■ WHAT YOU WILL DO
Which lines of the entries contain the string "agent"? Please find them and copy them.

-------- DATASET EXTRACT --------

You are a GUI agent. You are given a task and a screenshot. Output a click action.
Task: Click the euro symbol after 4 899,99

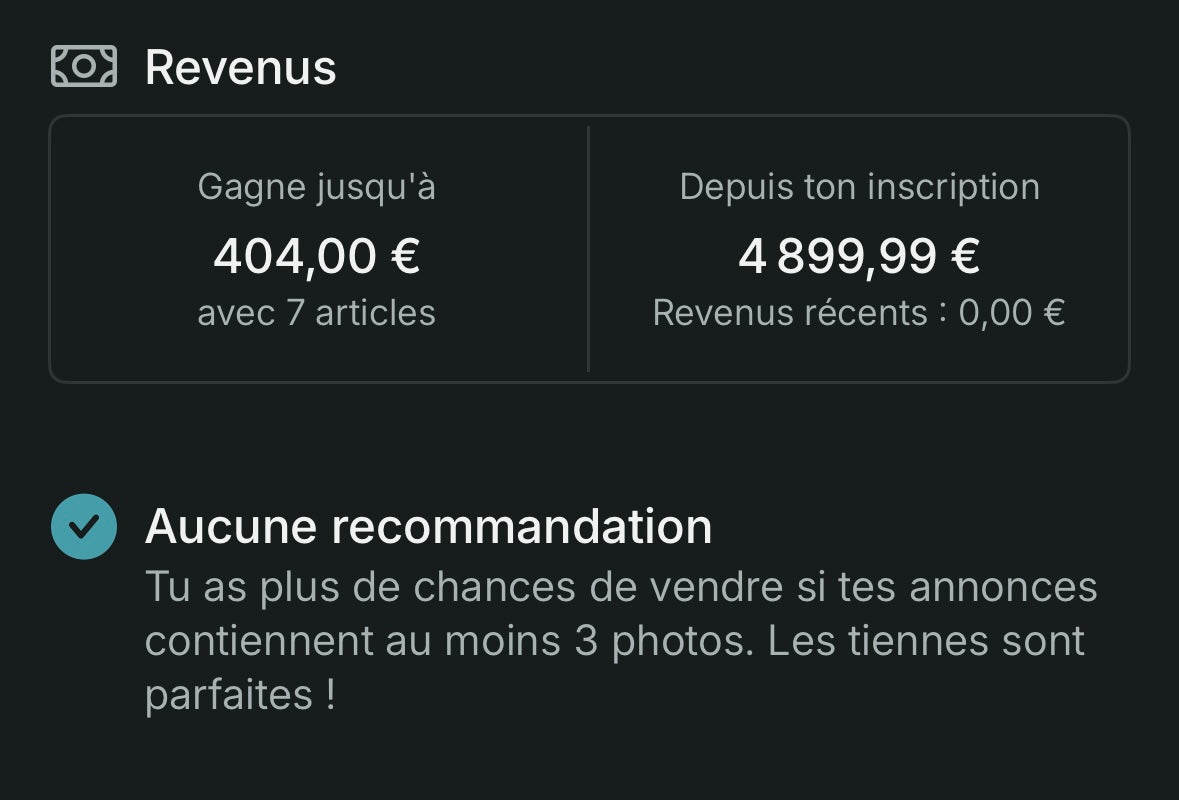(964, 256)
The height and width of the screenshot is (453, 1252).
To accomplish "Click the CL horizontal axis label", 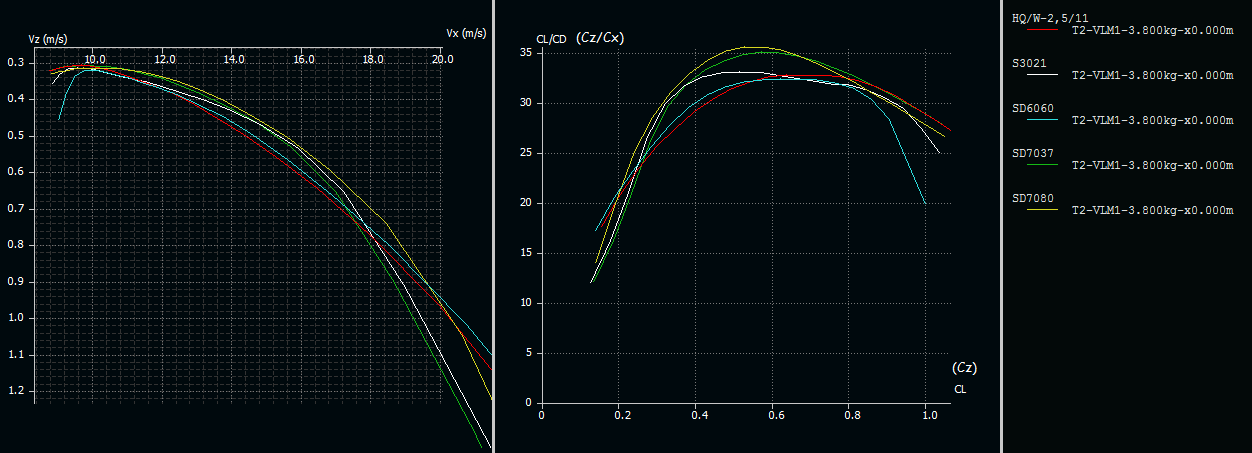I will 960,388.
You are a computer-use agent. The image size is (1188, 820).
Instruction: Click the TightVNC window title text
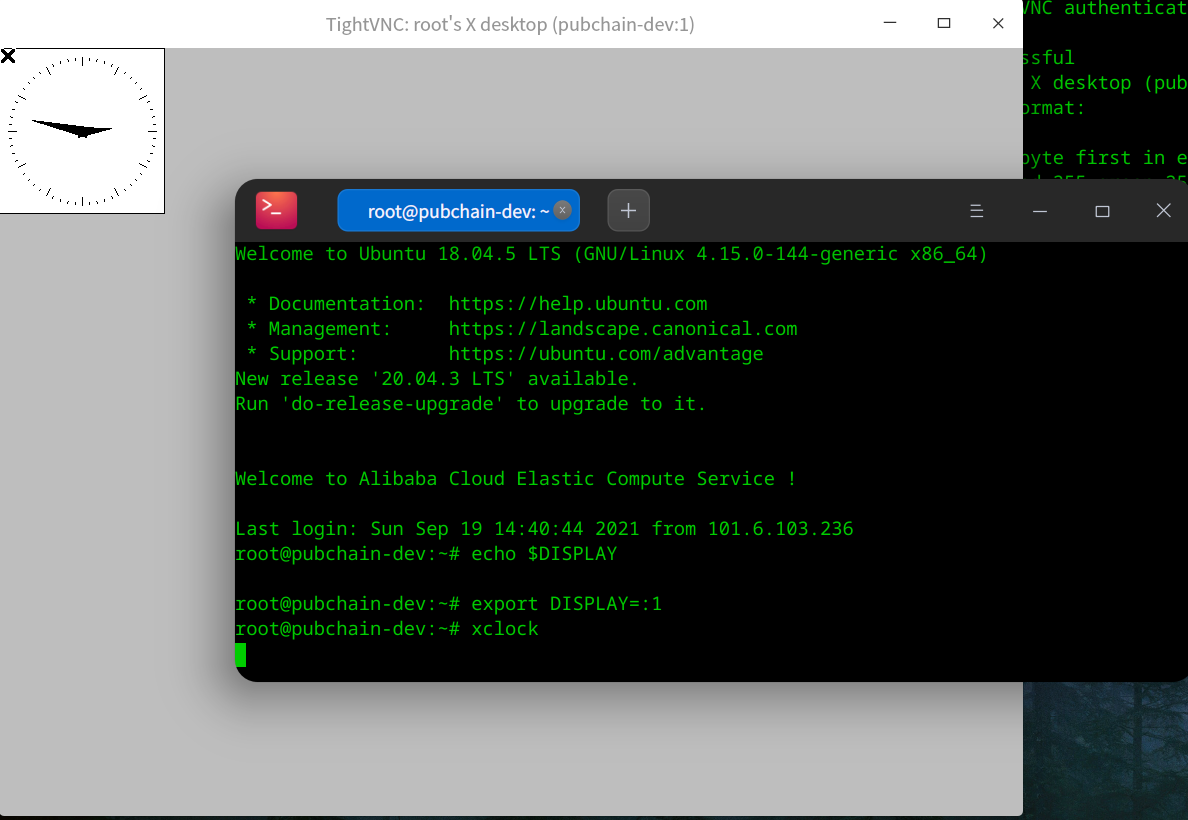(509, 23)
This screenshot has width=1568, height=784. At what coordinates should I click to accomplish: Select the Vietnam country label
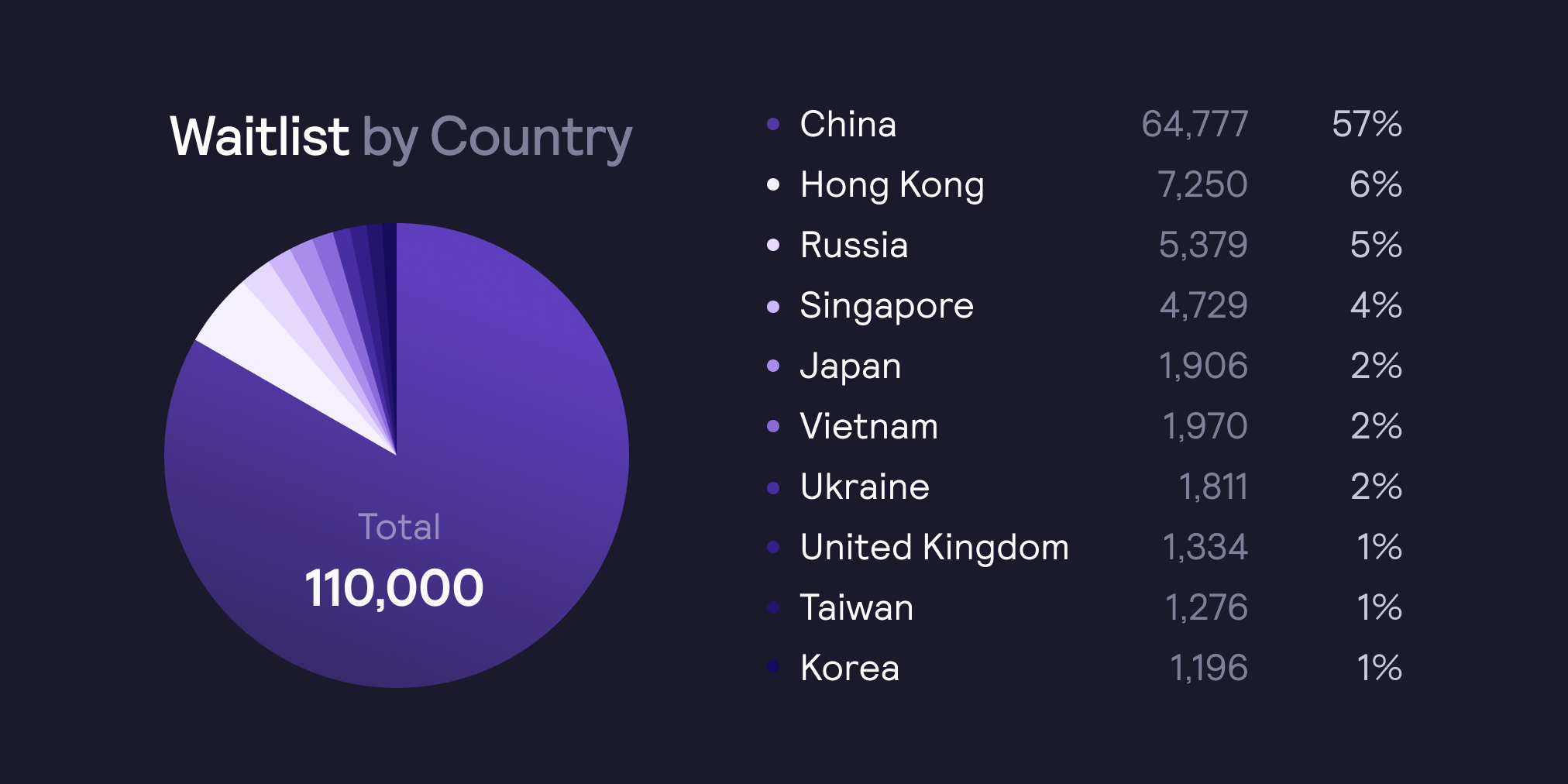point(869,426)
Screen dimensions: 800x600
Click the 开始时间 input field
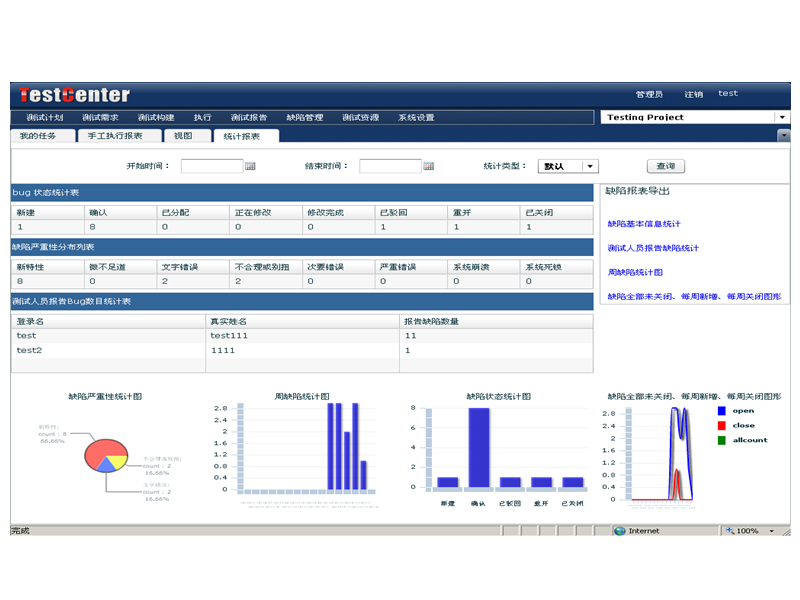pyautogui.click(x=211, y=166)
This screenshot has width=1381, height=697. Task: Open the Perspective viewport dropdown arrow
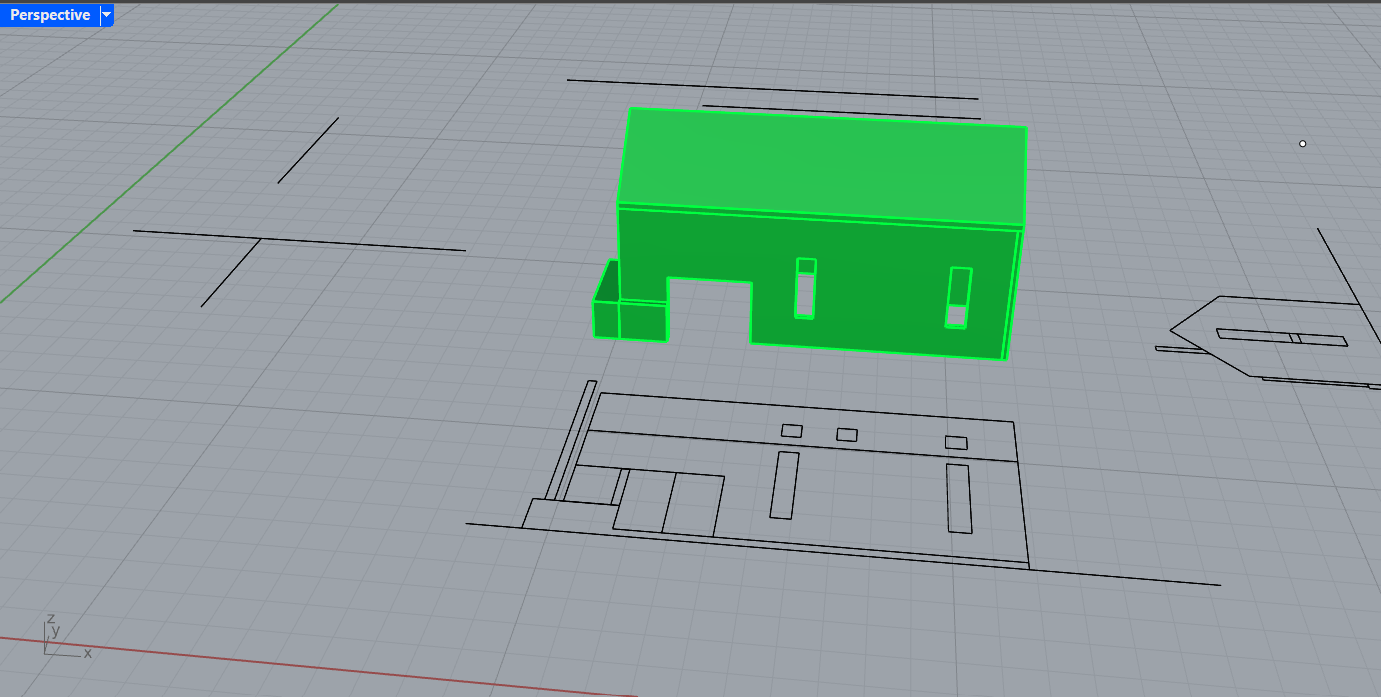[106, 15]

--------

■ ANSWER TO THE EXERCISE
You are a GUI agent. You are given a task and a screenshot. Output a click action.
You are a computer-use agent. The image size is (1188, 820).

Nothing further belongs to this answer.